(Stored records)
== Segment start ==

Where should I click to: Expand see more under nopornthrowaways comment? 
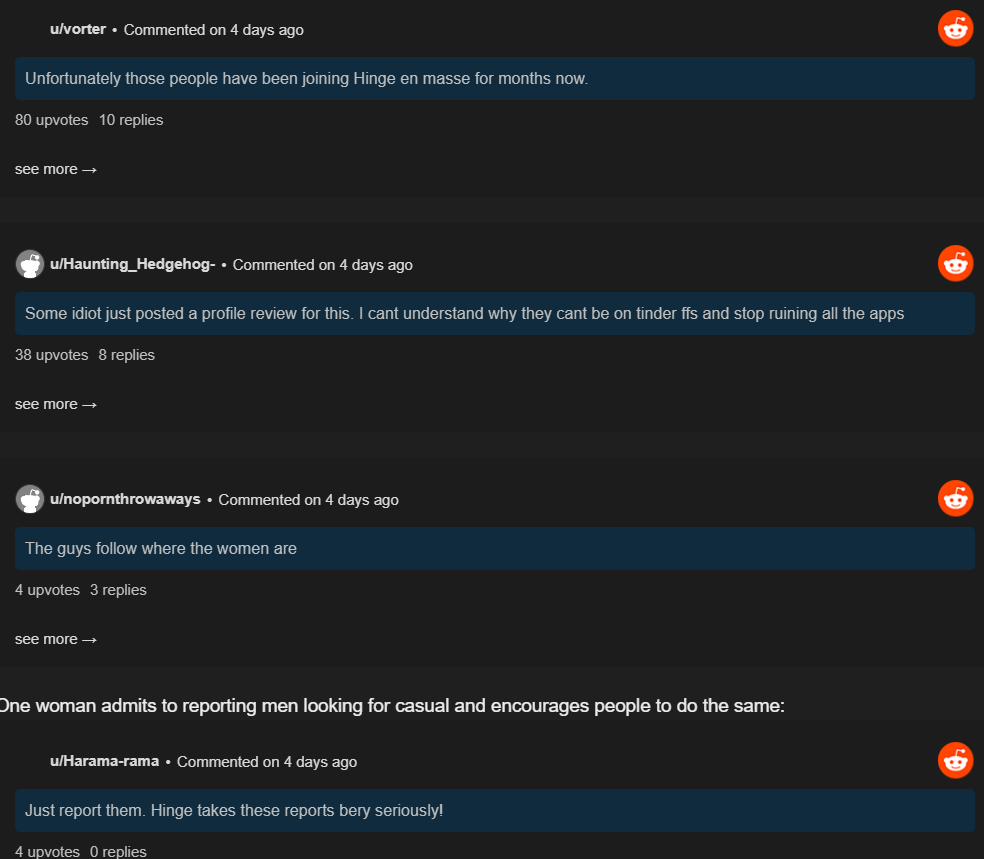point(55,639)
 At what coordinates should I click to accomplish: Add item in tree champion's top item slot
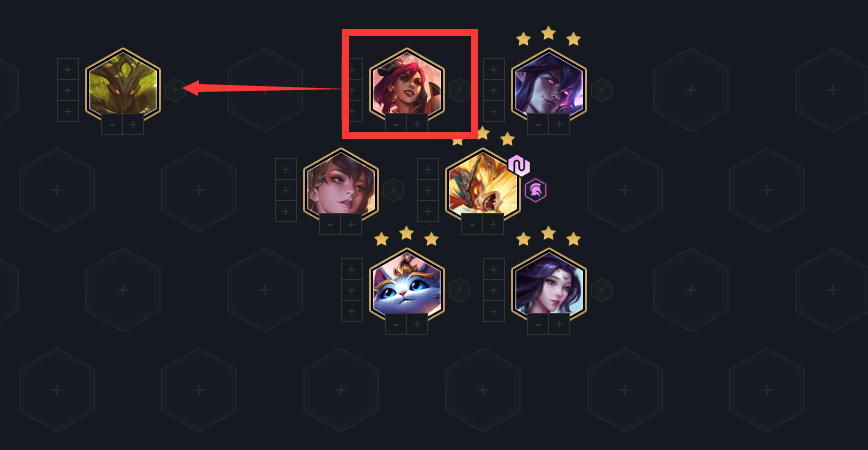68,69
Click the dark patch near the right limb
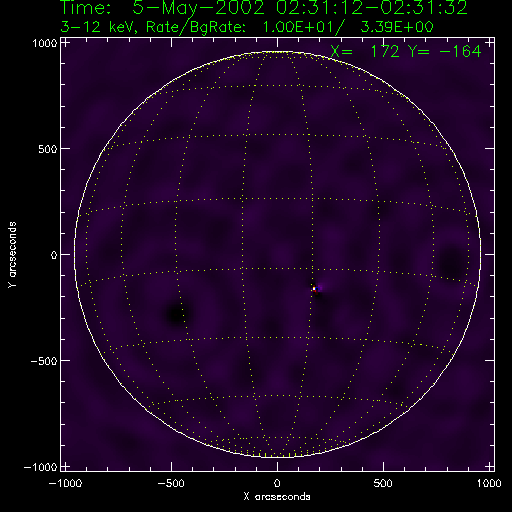Viewport: 512px width, 512px height. click(452, 263)
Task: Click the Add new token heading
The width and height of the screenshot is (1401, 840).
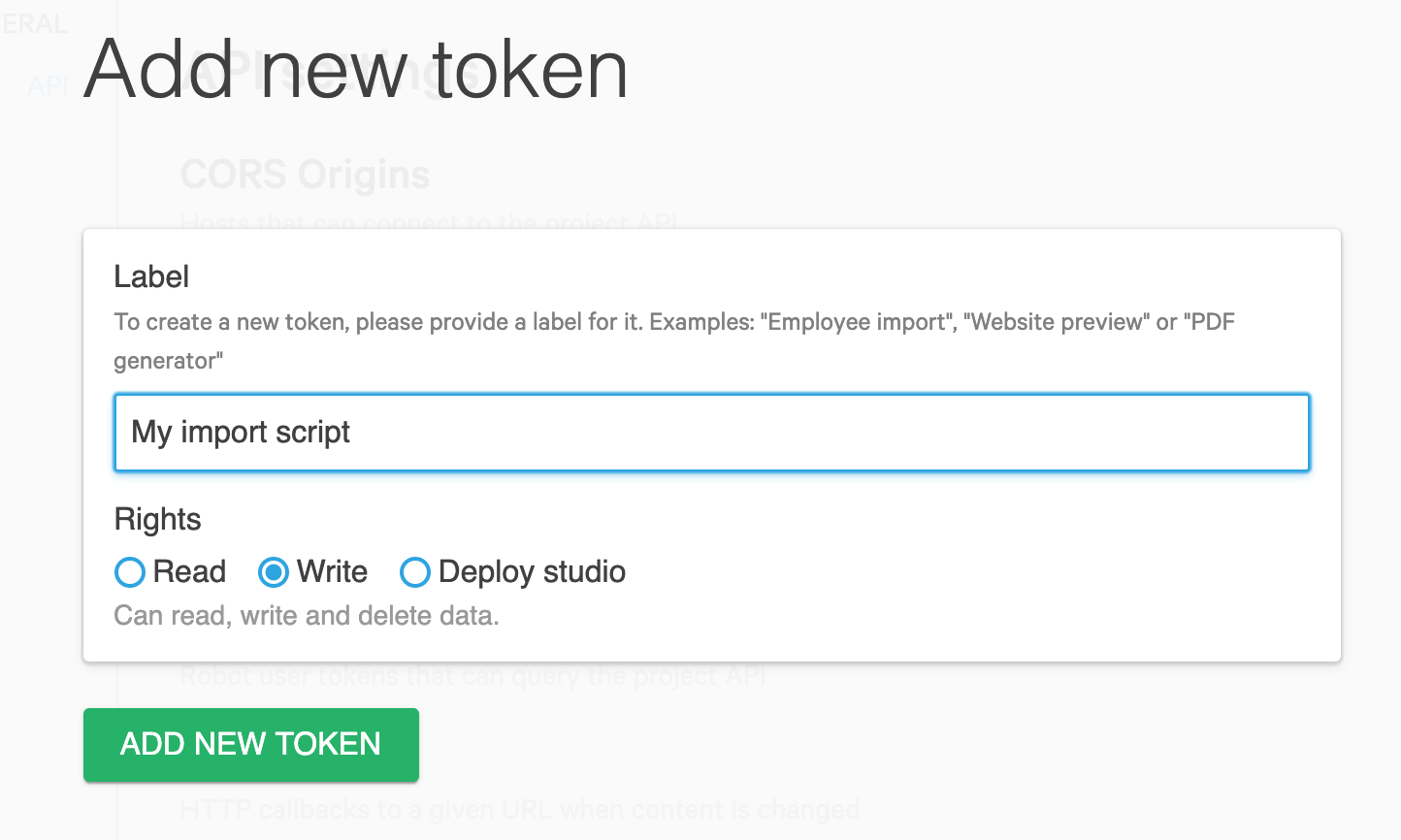Action: [354, 68]
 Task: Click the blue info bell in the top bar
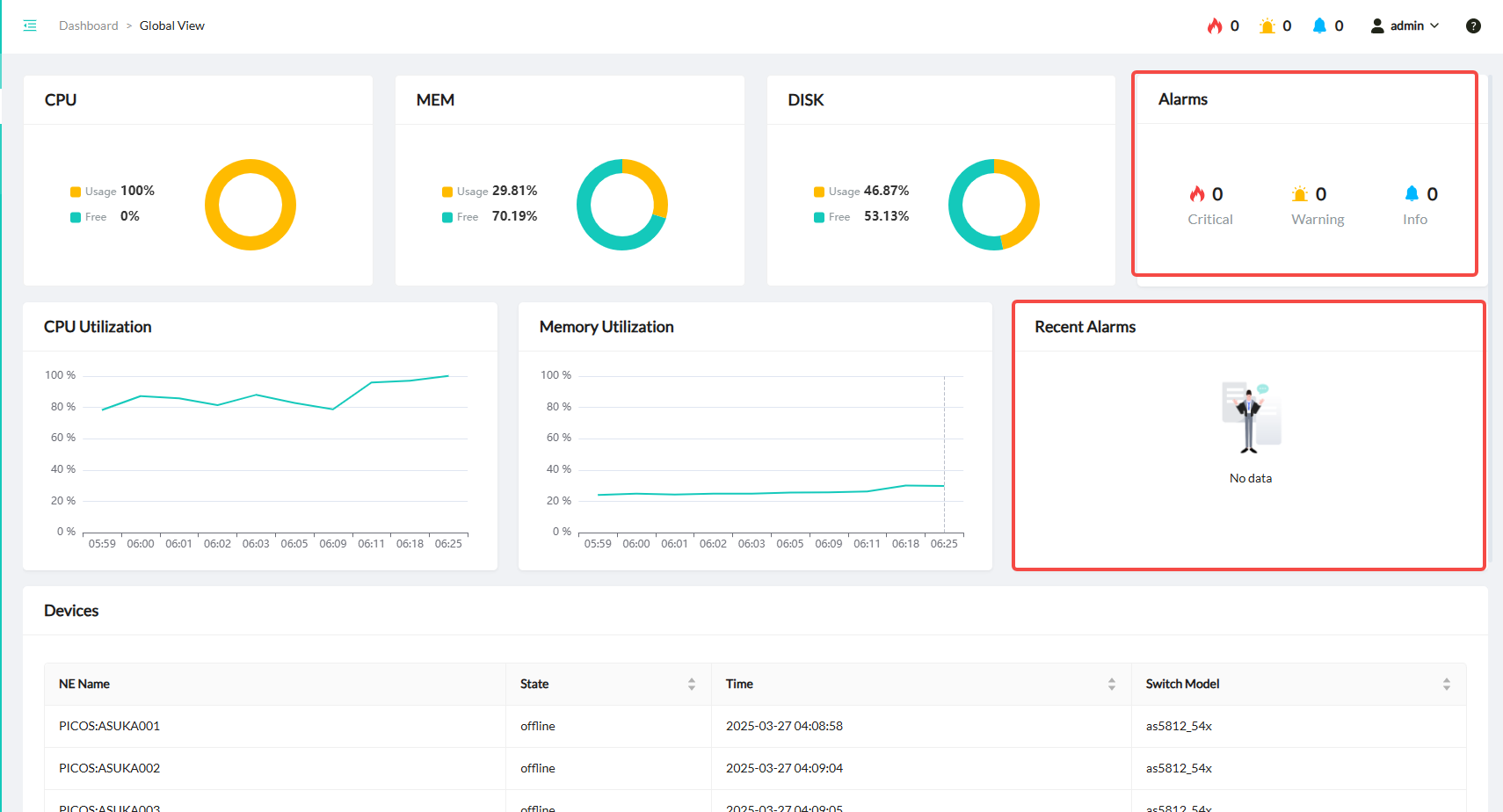pos(1319,25)
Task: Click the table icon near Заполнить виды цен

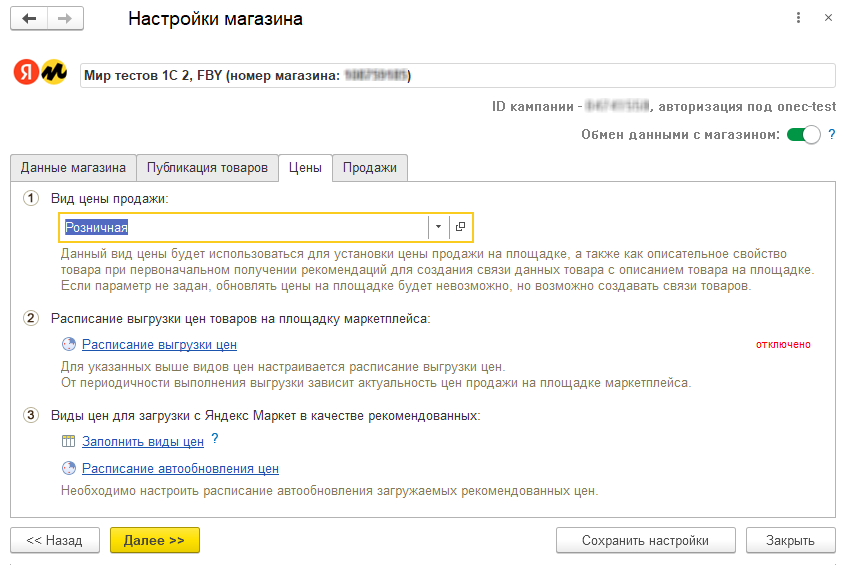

== Segment end ==

WHAT TO PRODUCE ▸ Could you retype all the entries exactly, skipping the pictures?

SOLUTION ▸
Where should I click to: Expand see more under nopornthrowaways comment? 
point(55,639)
 At what coordinates should I click to accomplish: Add item in tree champion's top item slot
68,69
Click the dark patch near the right limb
Viewport: 512px width, 512px height. click(452, 263)
Task: Click the Add new token heading
The width and height of the screenshot is (1401, 840).
Action: [354, 68]
 Task: Click the blue info bell in the top bar
pos(1319,25)
Task: Click the table icon near Заполнить виды цен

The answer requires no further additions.